In subjects like Differential Geometry/ General Topology one often constructs for each $x$ in a space $X$ a set $U_x$ satisfying certain properties. Examples where one does constructions like this:
- Deducing that every open cover of a second countable space has a countable subcover.
- Proving that any covering space of a topological $n$ - manifold is second countable.
I am interested in whether there are any set theoretic issues like say use of the axiom of choice. In particular, how can we say "for each $x$ construct a set $U_x$.." simultaneously for all $x \in X$?
Also, my set theory is not so deep but I know that assuming that the set of all sets is a set leads to a contradiction in the style of Russell's paradox. However somehow it still makes sense to speak of a "maximal smooth atlas containing a given atlas" of a smooth manifold, or all closed sets containing a given set in a topological space.
Why is there no problem in doing this and we don't get to a situation like Russell's paradox?

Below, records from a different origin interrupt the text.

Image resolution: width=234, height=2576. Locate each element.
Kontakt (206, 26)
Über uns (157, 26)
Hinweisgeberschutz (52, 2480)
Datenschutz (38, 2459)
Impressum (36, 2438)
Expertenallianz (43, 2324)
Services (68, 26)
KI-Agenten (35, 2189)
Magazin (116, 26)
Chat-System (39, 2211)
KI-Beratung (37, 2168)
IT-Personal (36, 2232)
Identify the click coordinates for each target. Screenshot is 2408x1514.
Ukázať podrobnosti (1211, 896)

In general, one needs the axiom of choice to choose $U_x$'s as in your question, but in certain cases one can be more explicit and thus avoid the axiom of choice.

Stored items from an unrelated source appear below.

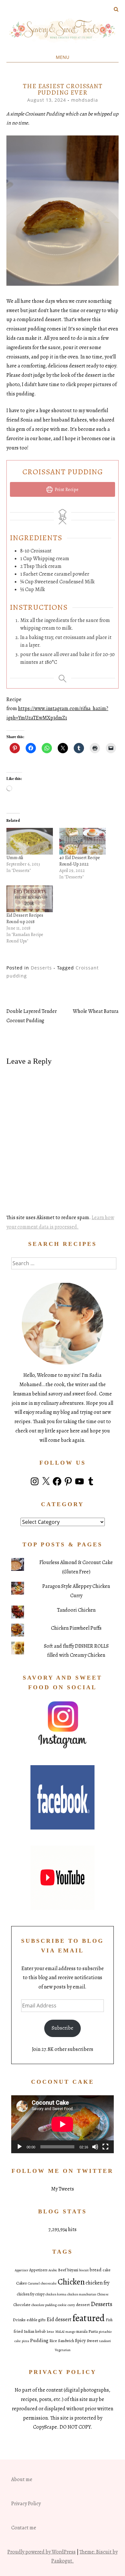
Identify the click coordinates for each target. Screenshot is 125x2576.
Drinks (19, 2320)
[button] (62, 210)
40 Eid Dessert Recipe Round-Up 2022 (79, 861)
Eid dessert (58, 2319)
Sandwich (66, 2340)
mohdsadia (84, 100)
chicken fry (97, 2282)
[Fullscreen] (105, 2147)
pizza (25, 2341)
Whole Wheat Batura (96, 1011)
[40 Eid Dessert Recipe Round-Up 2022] (82, 841)
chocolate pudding (44, 2305)
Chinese (103, 2294)
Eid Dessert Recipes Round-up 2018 (24, 918)
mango (70, 2331)
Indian (29, 2331)
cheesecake (49, 2283)
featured (88, 2318)
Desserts (41, 968)
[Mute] (95, 2147)
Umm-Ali (14, 858)
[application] (62, 2124)
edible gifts (36, 2319)
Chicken (71, 2281)
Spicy (80, 2340)
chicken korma (56, 2294)
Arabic (52, 2270)
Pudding (39, 2340)
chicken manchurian (81, 2294)
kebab (40, 2331)
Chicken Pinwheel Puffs (76, 1628)
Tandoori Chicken (76, 1610)
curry (71, 2305)
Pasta (93, 2331)
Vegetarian (63, 2350)
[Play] (19, 2147)
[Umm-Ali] (29, 841)
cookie (62, 2305)
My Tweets (62, 2188)
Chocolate (21, 2304)
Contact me (23, 2527)
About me (21, 2479)
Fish (109, 2319)
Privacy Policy (26, 2503)
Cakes (21, 2283)
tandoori (105, 2341)
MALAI (59, 2331)
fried (18, 2331)
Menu (62, 57)
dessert (83, 2305)
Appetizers (38, 2270)
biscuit (84, 2270)
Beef (62, 2270)
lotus (50, 2331)
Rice (53, 2340)
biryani (72, 2270)
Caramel (34, 2283)
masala (82, 2331)
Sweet (92, 2341)
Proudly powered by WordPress (41, 2551)
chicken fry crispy (31, 2294)
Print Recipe (66, 489)
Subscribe (62, 2028)
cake (107, 2270)
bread (96, 2269)
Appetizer (21, 2270)
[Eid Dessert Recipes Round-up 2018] (29, 898)
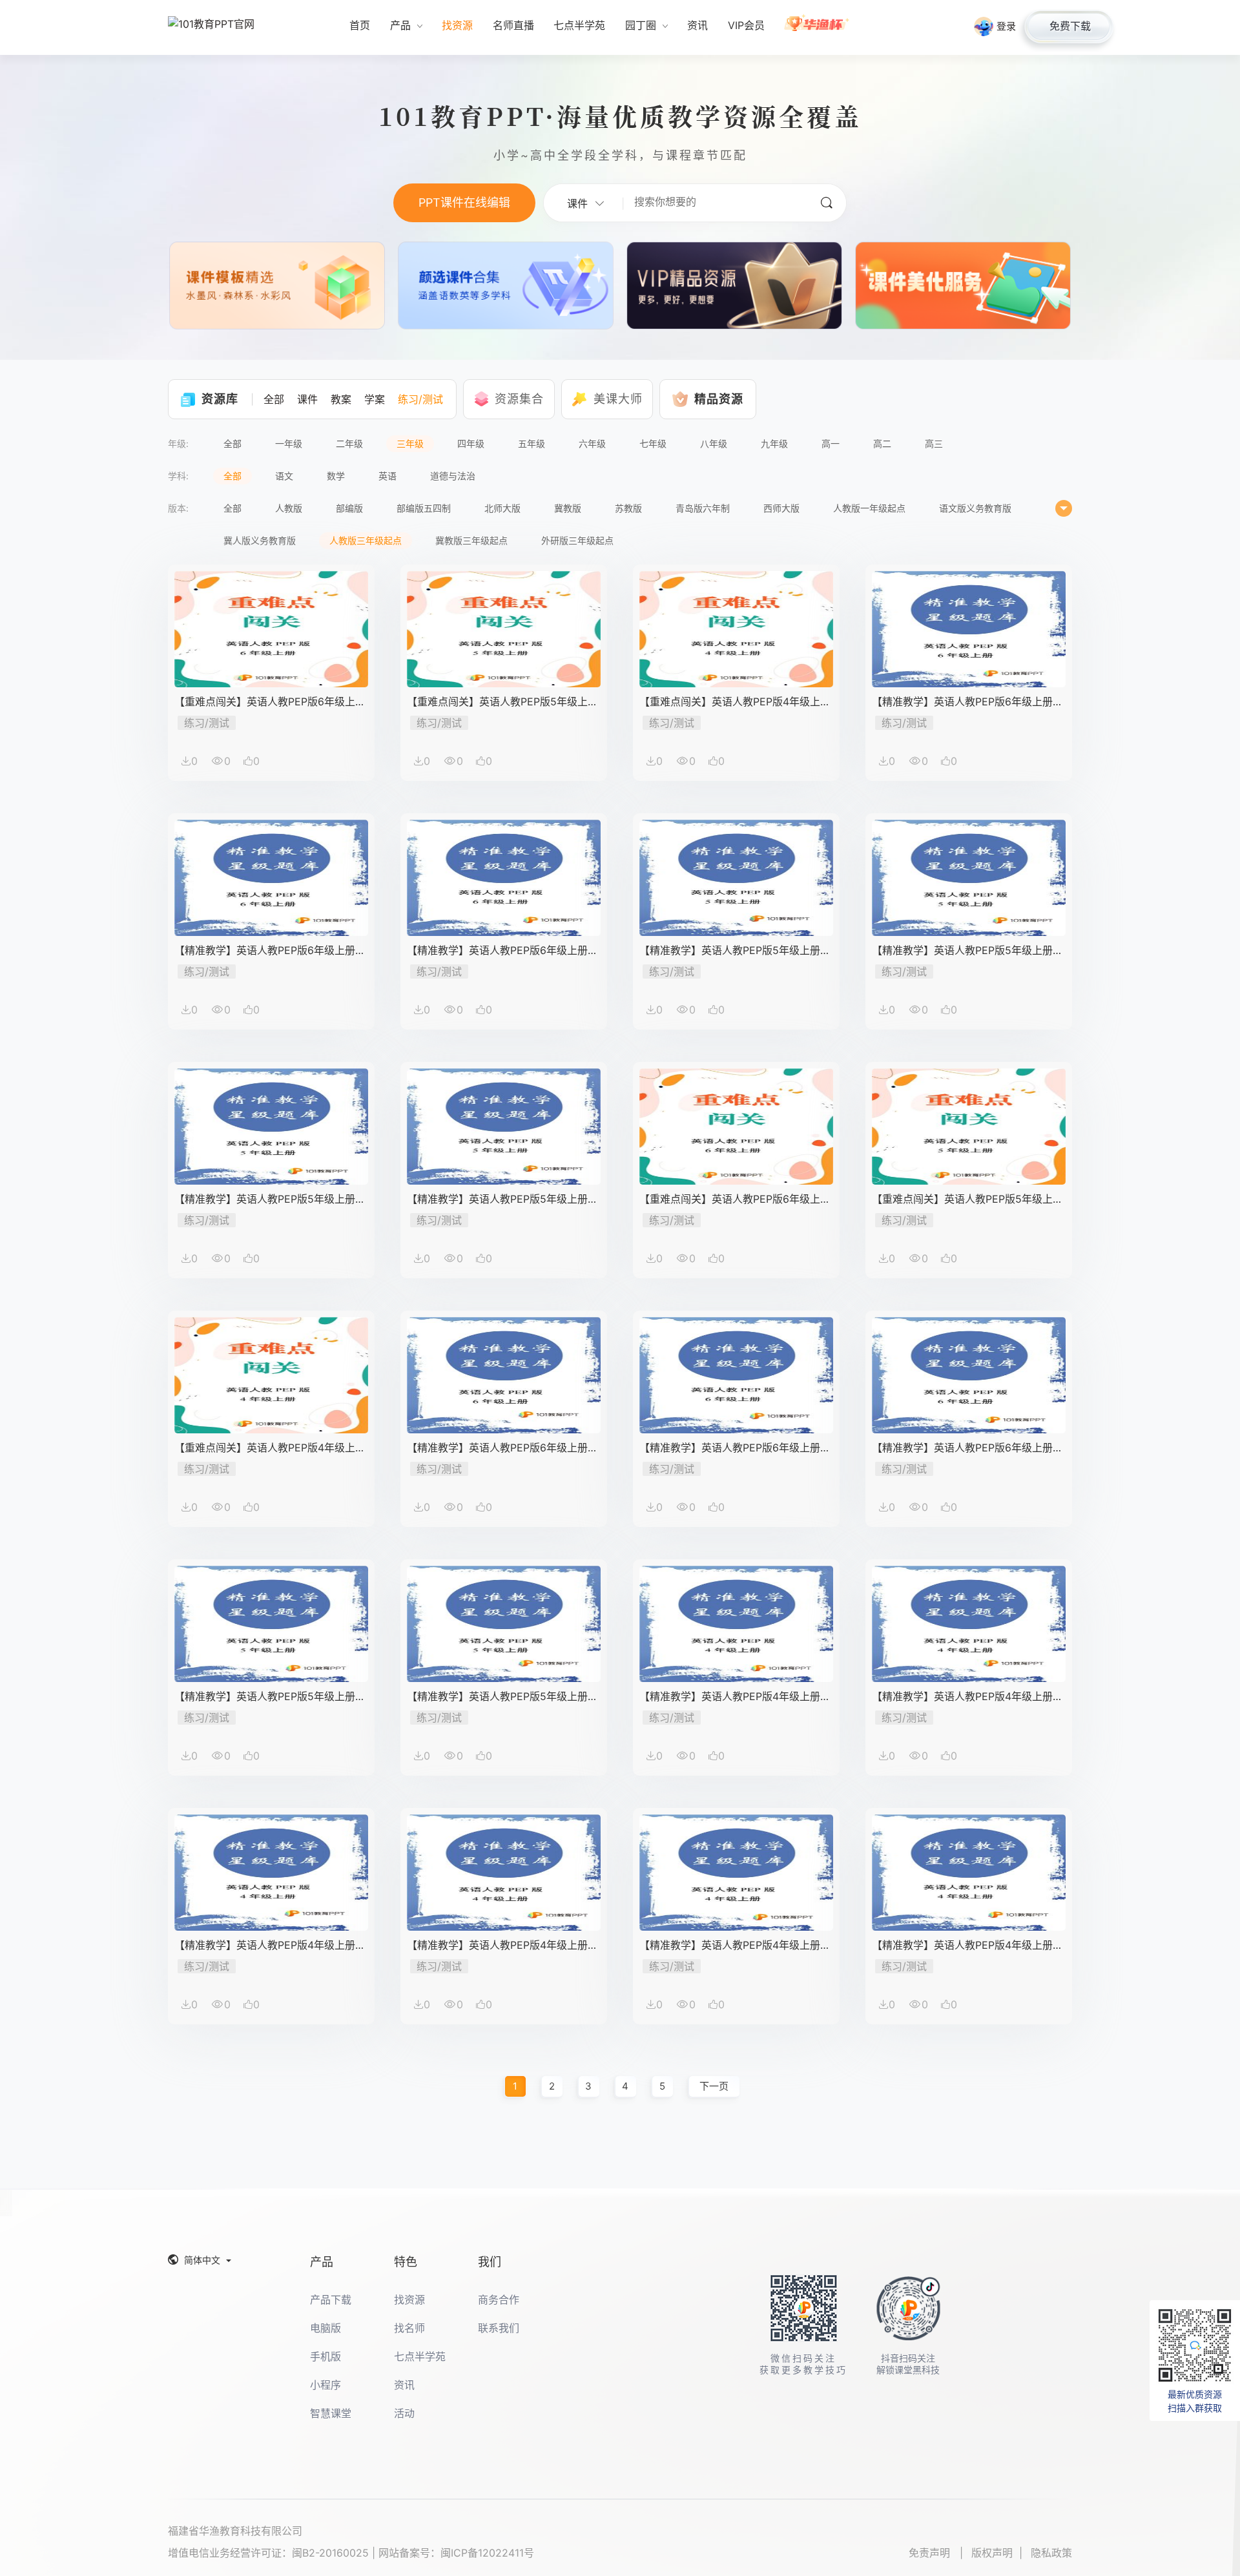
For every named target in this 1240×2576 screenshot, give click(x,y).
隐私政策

Your second example requires some form of the axiom of choice. Specifically, it is consistent with ZF to have a countable sequence of pairwise disjoint $2$-element sets $P_0,P_1,\dots$ with no selector (i.e., no set consisting of exactly one element from each of the pairs $P_n$). In this situation, let $X$ be the union of the $P_n$'s, with the discrete topology, also give $\mathbb N$ the discrete topology, and let $f:X\to\mathbb N$ send the two elements of any $P_n$ to $n$. Then $f$ is a $2$-to-$1$ covering map, $\mathbb N$ is obviously second countable, but $X$ is not second countable (any basis for its topology would have to include all the singletons and would thus give an enumeration of $X$, contrary to the non-existence of a choice function for the pairs $P_n$).
I suspect that your first example also requires some form of the axiom of choice, but I don't immediately see a counterexample.
EDIT: Now I see a counterexample for the first one. Work in Cohen's first model for the failure of choice. This model contains a set $A$ of mutually generic Cohen subsets of $\mathbb N$ such that $A$ has no countably infinite subset. It follows from genericity that $A$ is a covering of $\mathbb N$ but any countable subfamily, being finite, fails to cover $\mathbb N$. Giving $\mathbb N$ the discrete topology, we get an open cover $A$ with no countable subcover, even though $\mathbb N$ is trivially second countable.